Only the lines from the one containing "You are a computer-use" through the end of the listing belong in the answer, repeated exactly, with no pictures.
####################
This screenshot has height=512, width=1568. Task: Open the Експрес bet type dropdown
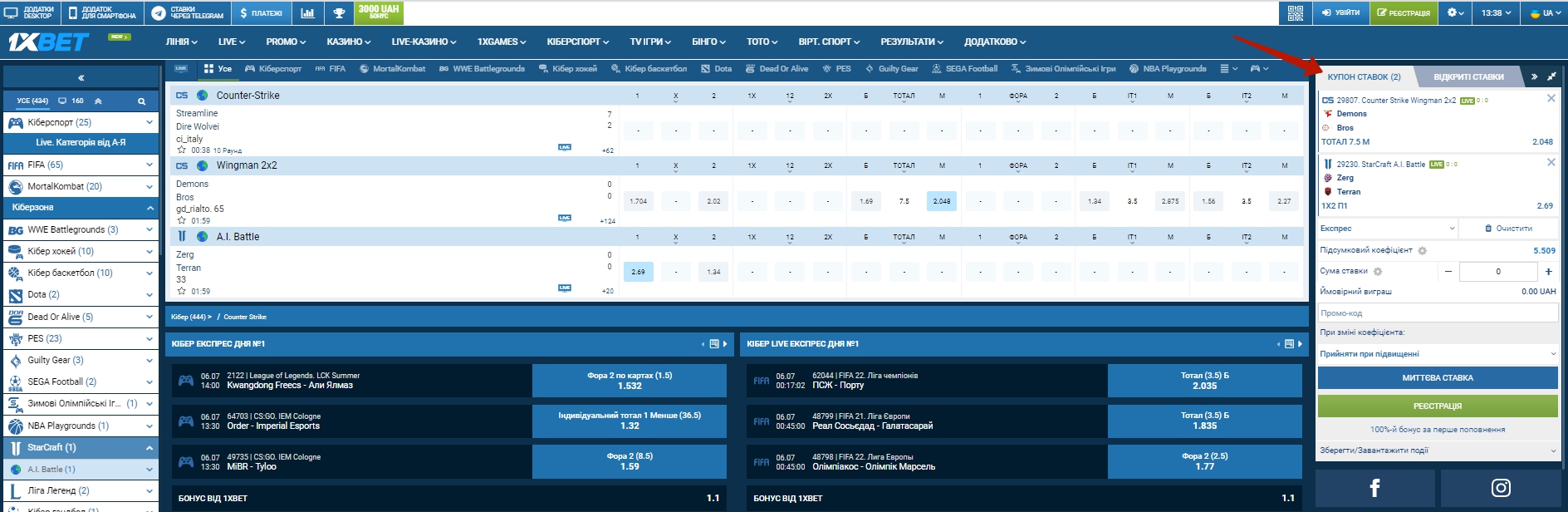tap(1387, 228)
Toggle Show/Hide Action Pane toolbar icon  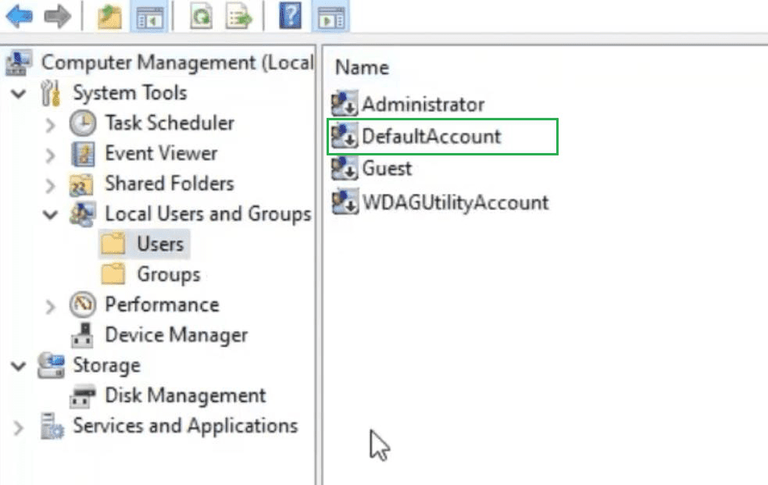point(331,16)
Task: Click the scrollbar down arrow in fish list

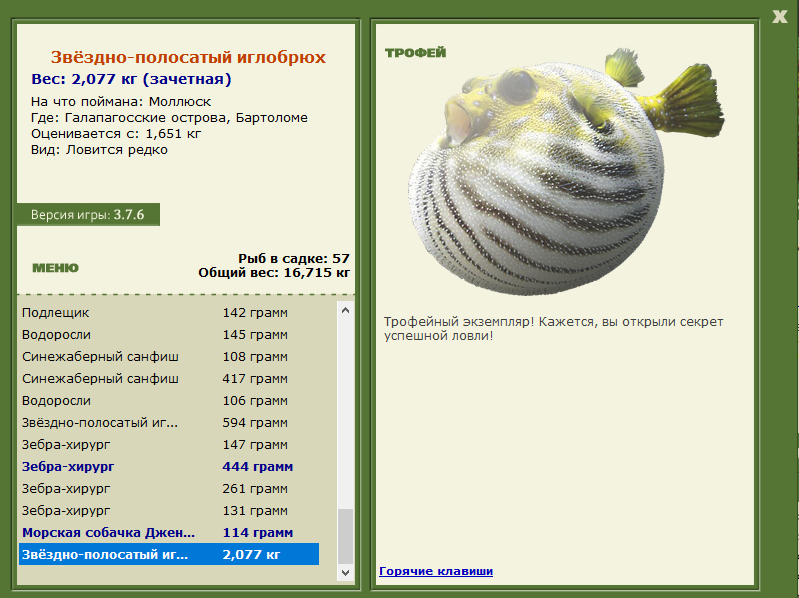Action: (x=345, y=573)
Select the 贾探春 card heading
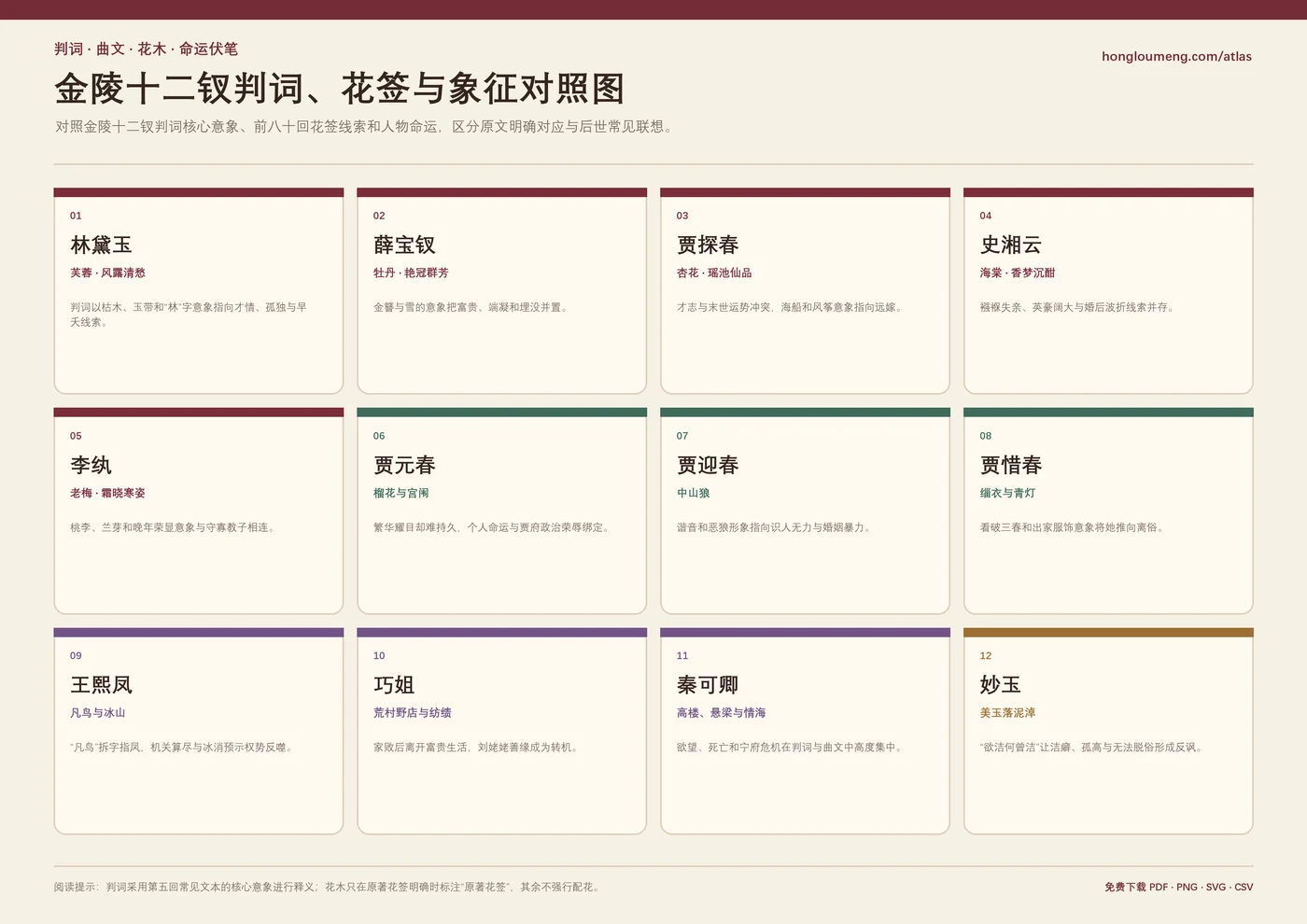The height and width of the screenshot is (924, 1307). (708, 245)
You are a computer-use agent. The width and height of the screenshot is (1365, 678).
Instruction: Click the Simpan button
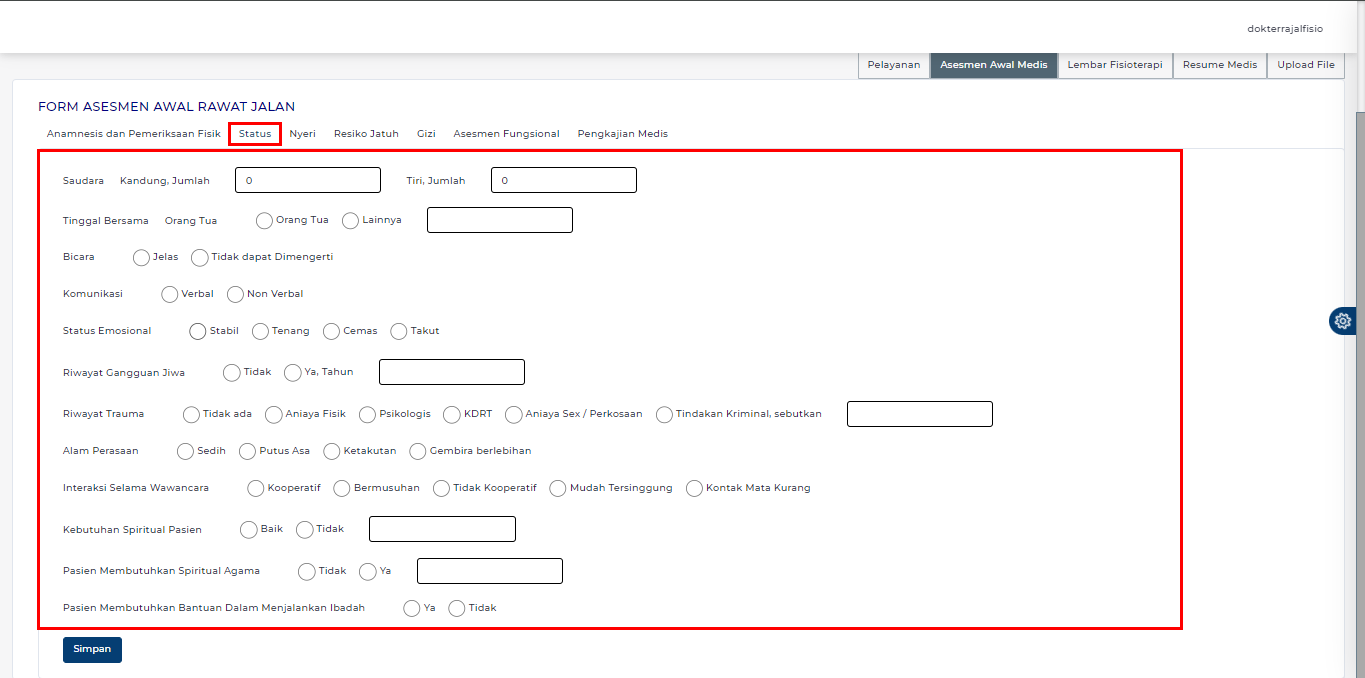click(x=92, y=649)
####################
● COMPLETED TASK
You are a computer-use agent. The width and height of the screenshot is (1365, 678).
Instruction: Click the Simpan button
click(x=92, y=649)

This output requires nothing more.